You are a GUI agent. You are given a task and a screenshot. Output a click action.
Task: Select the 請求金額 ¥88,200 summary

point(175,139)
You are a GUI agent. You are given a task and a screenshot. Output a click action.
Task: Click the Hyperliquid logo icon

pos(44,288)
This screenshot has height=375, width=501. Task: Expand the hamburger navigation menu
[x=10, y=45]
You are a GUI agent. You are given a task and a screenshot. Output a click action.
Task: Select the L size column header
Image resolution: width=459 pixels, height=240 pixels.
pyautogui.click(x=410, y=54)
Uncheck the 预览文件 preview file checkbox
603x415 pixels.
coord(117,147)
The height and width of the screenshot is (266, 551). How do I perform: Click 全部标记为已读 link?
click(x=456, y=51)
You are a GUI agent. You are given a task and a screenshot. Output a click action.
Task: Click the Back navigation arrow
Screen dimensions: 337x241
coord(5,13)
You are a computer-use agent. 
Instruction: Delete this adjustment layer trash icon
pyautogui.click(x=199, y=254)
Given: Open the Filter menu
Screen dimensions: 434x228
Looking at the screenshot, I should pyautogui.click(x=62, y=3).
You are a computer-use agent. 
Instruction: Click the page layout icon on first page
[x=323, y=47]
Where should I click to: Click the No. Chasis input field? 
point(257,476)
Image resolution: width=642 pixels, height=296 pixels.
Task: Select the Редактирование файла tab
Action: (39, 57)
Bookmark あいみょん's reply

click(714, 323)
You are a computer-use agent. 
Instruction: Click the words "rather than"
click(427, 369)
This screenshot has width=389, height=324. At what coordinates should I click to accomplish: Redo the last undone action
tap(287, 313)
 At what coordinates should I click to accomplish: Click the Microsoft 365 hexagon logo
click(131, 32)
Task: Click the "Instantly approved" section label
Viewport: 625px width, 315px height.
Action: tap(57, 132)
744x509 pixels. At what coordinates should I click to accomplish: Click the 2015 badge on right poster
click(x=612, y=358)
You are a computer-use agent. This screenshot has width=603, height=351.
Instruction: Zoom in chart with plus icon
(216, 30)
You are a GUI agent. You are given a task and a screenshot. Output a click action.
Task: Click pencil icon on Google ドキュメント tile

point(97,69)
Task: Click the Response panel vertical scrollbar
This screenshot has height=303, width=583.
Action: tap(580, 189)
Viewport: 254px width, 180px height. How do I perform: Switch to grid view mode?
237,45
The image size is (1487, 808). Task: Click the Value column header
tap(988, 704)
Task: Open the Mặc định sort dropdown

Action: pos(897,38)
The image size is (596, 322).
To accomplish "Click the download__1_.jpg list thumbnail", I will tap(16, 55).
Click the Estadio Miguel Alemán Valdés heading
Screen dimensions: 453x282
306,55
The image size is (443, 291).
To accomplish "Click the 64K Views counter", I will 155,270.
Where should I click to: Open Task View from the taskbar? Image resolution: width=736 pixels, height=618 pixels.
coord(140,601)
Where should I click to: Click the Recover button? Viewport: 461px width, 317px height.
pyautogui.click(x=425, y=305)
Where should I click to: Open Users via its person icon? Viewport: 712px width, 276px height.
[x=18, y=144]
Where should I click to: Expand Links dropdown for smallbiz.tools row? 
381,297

• [EXERCISE PROMPT]:
Please output, exactly, the lines of the listing from the one containing "The image size is (1487, 808)." through the last, inclusive, and no other lines.

• [ANSWER]:
The image size is (1487, 808). Task: Click the Value column header
tap(988, 704)
Task: Open the Mặc định sort dropdown

Action: pos(897,38)
The image size is (596, 322).
To accomplish "Click the download__1_.jpg list thumbnail", I will tap(16, 55).
Click the Estadio Miguel Alemán Valdés heading
Screen dimensions: 453x282
306,55
The image size is (443, 291).
To accomplish "Click the 64K Views counter", I will 155,270.
Where should I click to: Open Task View from the taskbar? Image resolution: width=736 pixels, height=618 pixels.
coord(140,601)
Where should I click to: Click the Recover button? Viewport: 461px width, 317px height.
pyautogui.click(x=425, y=305)
Where should I click to: Open Users via its person icon? Viewport: 712px width, 276px height.
[x=18, y=144]
Where should I click to: Expand Links dropdown for smallbiz.tools row? 
381,297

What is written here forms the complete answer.